Novos ataques ocorridos desde quarta-feira em Cabo Delgado, norte de Moçambique, colocaram em fuga 2000 residentes em comunidades do distrito de Muidumbe, anunciou a Organização Internacional das Migrações (OIM).
“Medo e ataques confirmados de grupos armados não estatais no distrito de Muidumbe (Muambula) desde 16 de Novembro desencadearam 2 024 movimentos para o distrito de Mueda”, lê-se em comunicado distribuído hoje e citado pela Lusa.
O documento resume dados de apenas dois dias, segundo os quais 43% dos deslocados são crianças e 848 pessoas têm vulnerabilidades.

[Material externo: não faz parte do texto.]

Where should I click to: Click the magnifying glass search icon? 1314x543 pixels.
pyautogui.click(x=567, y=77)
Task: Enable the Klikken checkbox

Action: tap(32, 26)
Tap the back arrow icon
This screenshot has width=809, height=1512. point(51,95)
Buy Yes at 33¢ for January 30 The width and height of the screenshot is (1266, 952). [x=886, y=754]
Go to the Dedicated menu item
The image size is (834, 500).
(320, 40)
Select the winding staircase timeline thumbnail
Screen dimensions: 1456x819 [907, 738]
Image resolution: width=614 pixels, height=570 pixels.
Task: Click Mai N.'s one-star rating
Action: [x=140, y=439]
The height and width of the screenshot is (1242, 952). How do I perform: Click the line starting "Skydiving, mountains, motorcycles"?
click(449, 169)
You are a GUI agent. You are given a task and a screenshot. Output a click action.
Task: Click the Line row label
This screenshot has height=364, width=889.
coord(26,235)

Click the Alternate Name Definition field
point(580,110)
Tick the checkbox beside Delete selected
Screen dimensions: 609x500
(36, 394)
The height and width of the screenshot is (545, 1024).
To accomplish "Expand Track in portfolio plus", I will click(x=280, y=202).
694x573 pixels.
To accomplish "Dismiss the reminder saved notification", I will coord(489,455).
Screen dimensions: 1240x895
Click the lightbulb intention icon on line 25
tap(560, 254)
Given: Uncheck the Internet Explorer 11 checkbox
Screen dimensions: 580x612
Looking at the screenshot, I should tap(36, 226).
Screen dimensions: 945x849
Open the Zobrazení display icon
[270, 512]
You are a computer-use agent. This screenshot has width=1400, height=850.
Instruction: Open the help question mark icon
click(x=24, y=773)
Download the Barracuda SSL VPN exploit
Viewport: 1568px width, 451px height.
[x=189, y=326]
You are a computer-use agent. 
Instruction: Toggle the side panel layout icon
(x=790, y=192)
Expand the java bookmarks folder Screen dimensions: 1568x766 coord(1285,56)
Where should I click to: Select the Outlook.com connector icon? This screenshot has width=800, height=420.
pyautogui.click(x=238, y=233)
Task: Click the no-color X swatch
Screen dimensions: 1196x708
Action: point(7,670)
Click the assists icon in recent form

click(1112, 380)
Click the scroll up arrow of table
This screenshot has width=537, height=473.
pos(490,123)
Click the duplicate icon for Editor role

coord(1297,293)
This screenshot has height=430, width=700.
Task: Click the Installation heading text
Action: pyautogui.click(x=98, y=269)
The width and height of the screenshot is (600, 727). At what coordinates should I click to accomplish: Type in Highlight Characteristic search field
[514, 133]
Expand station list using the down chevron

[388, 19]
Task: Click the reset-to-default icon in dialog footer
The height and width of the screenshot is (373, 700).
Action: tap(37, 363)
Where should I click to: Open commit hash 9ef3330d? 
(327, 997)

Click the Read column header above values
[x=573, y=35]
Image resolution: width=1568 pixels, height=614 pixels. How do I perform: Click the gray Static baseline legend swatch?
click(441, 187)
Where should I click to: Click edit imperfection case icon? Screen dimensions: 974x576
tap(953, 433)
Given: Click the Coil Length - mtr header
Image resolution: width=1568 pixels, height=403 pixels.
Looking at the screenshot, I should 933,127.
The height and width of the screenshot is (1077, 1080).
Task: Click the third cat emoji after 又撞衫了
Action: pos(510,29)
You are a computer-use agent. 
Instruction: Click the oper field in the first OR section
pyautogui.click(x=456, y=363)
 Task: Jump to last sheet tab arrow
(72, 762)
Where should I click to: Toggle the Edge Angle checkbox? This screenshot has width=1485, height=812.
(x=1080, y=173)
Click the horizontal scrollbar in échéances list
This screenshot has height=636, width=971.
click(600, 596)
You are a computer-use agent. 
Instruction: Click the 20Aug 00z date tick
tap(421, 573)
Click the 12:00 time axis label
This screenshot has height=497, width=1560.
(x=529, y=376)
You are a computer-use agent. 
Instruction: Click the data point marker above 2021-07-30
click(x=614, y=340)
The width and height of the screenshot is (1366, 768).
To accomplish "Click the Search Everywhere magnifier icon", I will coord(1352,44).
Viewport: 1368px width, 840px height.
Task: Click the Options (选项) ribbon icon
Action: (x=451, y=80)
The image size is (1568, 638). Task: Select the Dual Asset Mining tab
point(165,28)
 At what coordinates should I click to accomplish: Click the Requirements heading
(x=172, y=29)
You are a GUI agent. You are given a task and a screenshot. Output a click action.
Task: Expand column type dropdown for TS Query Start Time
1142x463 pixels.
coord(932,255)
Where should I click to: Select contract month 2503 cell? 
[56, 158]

A maioria (76%) fugiu pela primeira vez, mas um quarto dos deslocados já escapou à violência armada por três vezes.
Ainda em Cabo Delgado, no distrito de Meluco, os residentes da comunidade de Minhanha relataram o rapto de quatro pessoas, das quais duas mulheres grávidas, uma criança de 05 anos e um homem.
O sequestro ocorreu na tarde de sexta-feira, em campos agrícolas e os raptores estavam encapuzados com lenços pretos, segundo relataram à Lusa testemunhas que fugiram para Mueda.
Um dos residentes disse ter ouvido os raptores a falar em kimwani, língua local, dizendo que “vão continuar a controlar Minhanha, porque nas ‘machambas’ [campos agrícolas] há muita comida”.
A província de Cabo Delgado é rica em gás natural, mas aterrorizada desde 2017 por violência armada, sendo alguns ataques reclamados pelo grupo extremista Estado Islâmico.